Summary information and primary citation
- PDB-id
- 1n6j; SNAP-derived features in text and JSON formats;
DNAproDB
- Class
- transcription-DNA
- Method
- X-ray (2.2 Å)
- Summary
- Structural basis of sequence-specific recruitment of histone deacetylases by myocyte enhancer factor-2
- Reference
- Han A, Pan F, Stroud JC, Youn HD, Liu JO, Chen L (2003): "Sequence-specific recruitment of transcriptional co-repressor Cabin1 by myocyte enhancer factor-2." Nature, 422, 730-734. doi: 10.1038/nature01555.
- Abstract
- The myocyte enhancer factor-2 (MEF2) family of transcription factors has important roles in the development and function of T cells, neuronal cells and muscle cells.

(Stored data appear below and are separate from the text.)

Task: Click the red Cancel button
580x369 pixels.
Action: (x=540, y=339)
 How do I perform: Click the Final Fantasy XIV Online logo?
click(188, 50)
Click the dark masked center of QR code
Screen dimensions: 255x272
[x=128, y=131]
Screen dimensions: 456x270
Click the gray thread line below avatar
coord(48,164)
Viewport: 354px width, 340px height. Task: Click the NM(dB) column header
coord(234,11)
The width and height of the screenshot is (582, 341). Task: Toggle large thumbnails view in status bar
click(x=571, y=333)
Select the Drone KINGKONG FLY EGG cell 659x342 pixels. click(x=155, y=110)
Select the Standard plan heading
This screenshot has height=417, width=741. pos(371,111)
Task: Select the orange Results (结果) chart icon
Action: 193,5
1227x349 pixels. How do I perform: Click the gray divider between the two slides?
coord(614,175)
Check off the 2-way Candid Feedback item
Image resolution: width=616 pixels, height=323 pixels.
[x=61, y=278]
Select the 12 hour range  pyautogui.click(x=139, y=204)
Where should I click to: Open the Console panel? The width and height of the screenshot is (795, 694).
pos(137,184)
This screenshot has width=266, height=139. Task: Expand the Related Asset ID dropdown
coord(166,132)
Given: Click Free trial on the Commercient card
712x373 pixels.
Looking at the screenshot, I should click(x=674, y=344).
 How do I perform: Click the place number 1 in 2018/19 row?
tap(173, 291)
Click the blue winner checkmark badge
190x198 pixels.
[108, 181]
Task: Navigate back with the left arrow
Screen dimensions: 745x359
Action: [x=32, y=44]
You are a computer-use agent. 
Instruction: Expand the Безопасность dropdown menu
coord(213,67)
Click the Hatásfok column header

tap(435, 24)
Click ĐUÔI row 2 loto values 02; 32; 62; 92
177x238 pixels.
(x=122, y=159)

MEF2 is capable of repressing or activating transcription by association with a variety of co-repressors or co-activators in a calcium-dependent manner. Transcriptional repression by MEF2 has attracted particular attention because of its potential role in hypertrophic responses of cardiomyocytes. Several MEF2 co-repressors, such as Cabin1/Cain and class II histone deacetylases (HDACs), have been identified. However, the molecular mechanism of their recruitment to specific promoters by MEF2 remains largely unknown. Here we report a crystal structure of the MADS-box/MEF2S domain of human MEF2B bound to a motif of the transcriptional co-repressor Cabin1 and DNA at 2.2 A resolution. The crystal structure reveals a stably folded MEF2S domain on the surface of the MADS box. Cabin1 adopts an amphipathic alpha-helix to bind a hydrophobic groove on the MEF2S domain, forming a triple-helical interaction. Our studies of the ternary Cabin1/MEF2/DNA complex show a general mechanism by which MEF2 recruits transcriptional co-repressor Cabin1 and class II HDACs to specific DNA sites.